What to do:
Entries follow. Return each line that contains the word "Locate".

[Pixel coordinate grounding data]
* * *

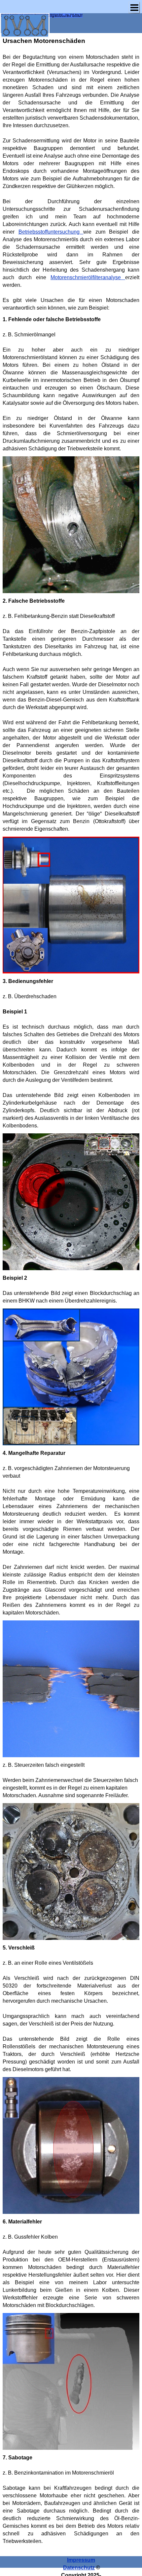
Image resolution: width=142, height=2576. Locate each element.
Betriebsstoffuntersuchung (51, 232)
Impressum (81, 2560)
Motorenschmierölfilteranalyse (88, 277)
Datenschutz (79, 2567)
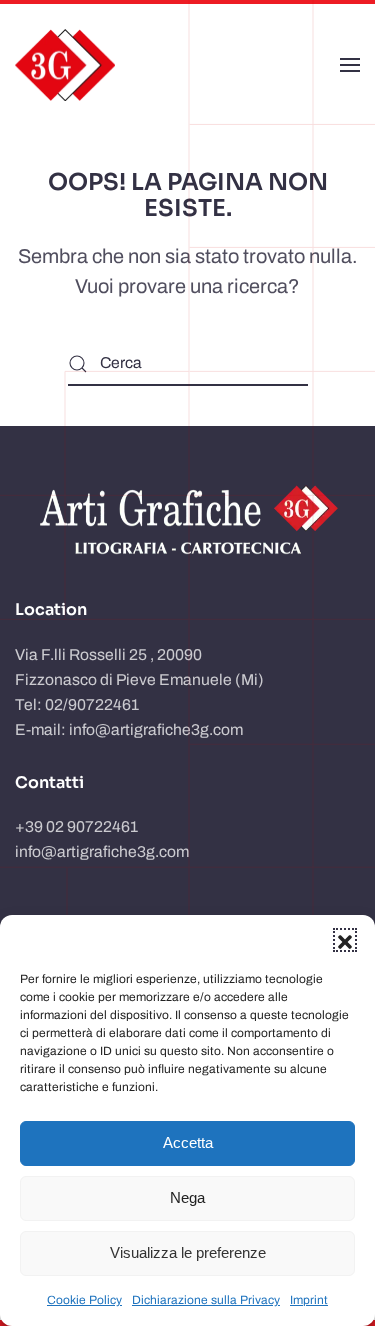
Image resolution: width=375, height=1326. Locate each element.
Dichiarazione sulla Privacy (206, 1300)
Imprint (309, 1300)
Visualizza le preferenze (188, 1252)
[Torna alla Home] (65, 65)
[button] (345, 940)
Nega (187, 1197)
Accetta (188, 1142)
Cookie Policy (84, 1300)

* * *

Answer to the problem:
Image resolution: width=142, height=2576. Locate each element.
Image resolution: width=375, height=1326. Locate each element.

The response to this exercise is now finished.